The U.S. Food and Drug Administration (FDA) issued a Complete Response Letter (CRL) to Sarepta Therapeutics in August 2019 over its golodirsen (Vyondys 53) for the treatment of Duchenne muscular dystrophy (DMD). However, in December, the FDA approved the drug.
CEO of Sarepta Therapeutics Dough Ingram said that the FDA rejected the drug because of concerns about the risk of infection and kidney toxicity.
Declining to release the actual CRL, Ingram said, “That might not look like we’re being as respectful as we’d like to be,” assuring that he had not misrepresented the CRL.
Recently, the FDA released the CRL on its website. Written by the director of the FDA’s CDER’s Office of Drug Evaluation, Ellis Unger, the CRL brings up the potential toxicities of the drug and raises questions about the drug’s safety and efficacy.
The CRL says, “The 6-minute walk data from Study 4053-101 are not discussed herein, but they show progressive loss of physical function in essentially all boys.”
“Moreover, there is no correlation between maintenance of physical performance and the magnitude of truncated dystrophin production, further suggesting that if there is indeed a clinical effect of golodirsen, the effect size is small,” added Unger.

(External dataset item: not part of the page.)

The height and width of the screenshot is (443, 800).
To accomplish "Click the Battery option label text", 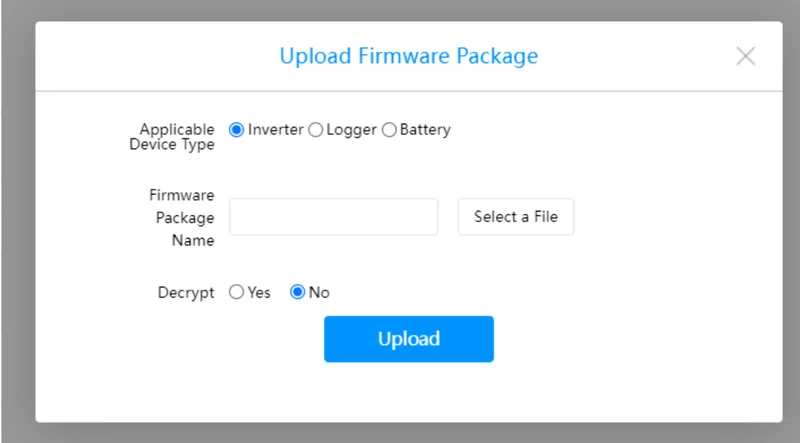I will click(x=425, y=130).
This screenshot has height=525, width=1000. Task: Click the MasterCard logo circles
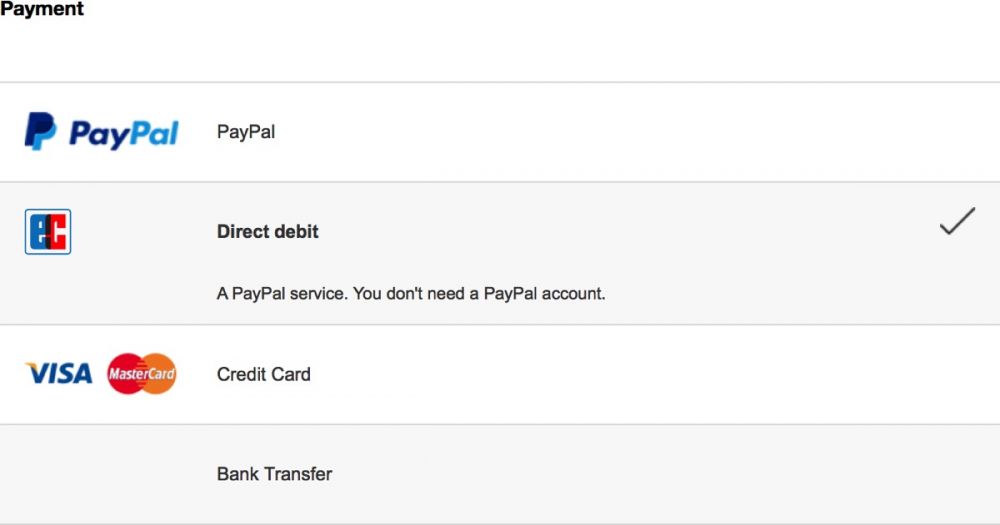pos(142,374)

The letter discusses the infections and renal toxicity, stating, “Both are potentially life-threatening, and the latter [renal toxicity] is difficult or impossible to monitor.”
The release of this letter had raised questions about why the FDA decided to approve the drug several months after rejection. It also raised questions about why Sarepta failed to run a trial over its Exondys 51 (eteplirsen) for DMD, which got FDA approval in 2016.

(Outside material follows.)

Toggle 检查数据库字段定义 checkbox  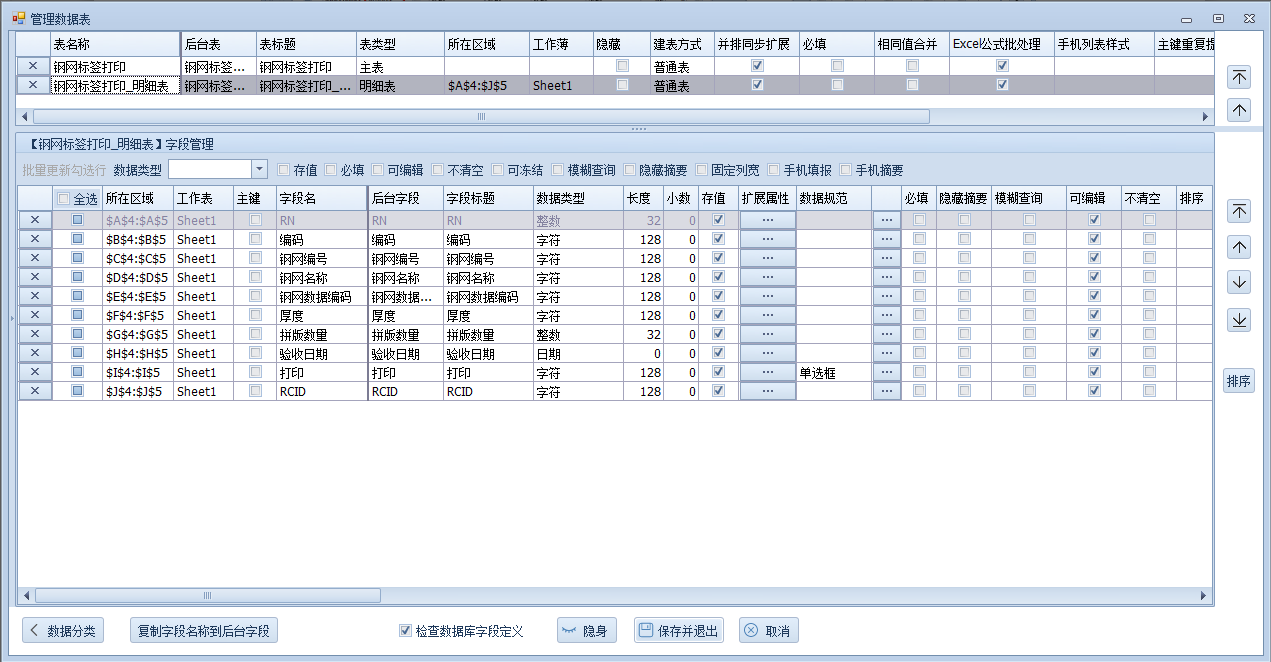coord(405,631)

DMD, a progressive muscle-wasting disease, is caused by mutations in the dystrophin gene, which causes death in early adulthood.
The FDA is requiring Sarepta to conduct a confirmatory clinical trial for Vyondys 53. Sarepta says it will wrap up the trial by 2024.
In the meantime, the FDA has still been waiting for Sarepta to publish its confirmatory trial for Exondys 51, which was approved in 2016. Unger wrote, “Given that you have established a standard paradigm and design for these types of studies, given that you have relationships with a number of DMD referral centers, and given that some 469 patients have received commercial eteplirsen, it is necessary to ask why you have not initiated your required confirmatory study with due diligence.”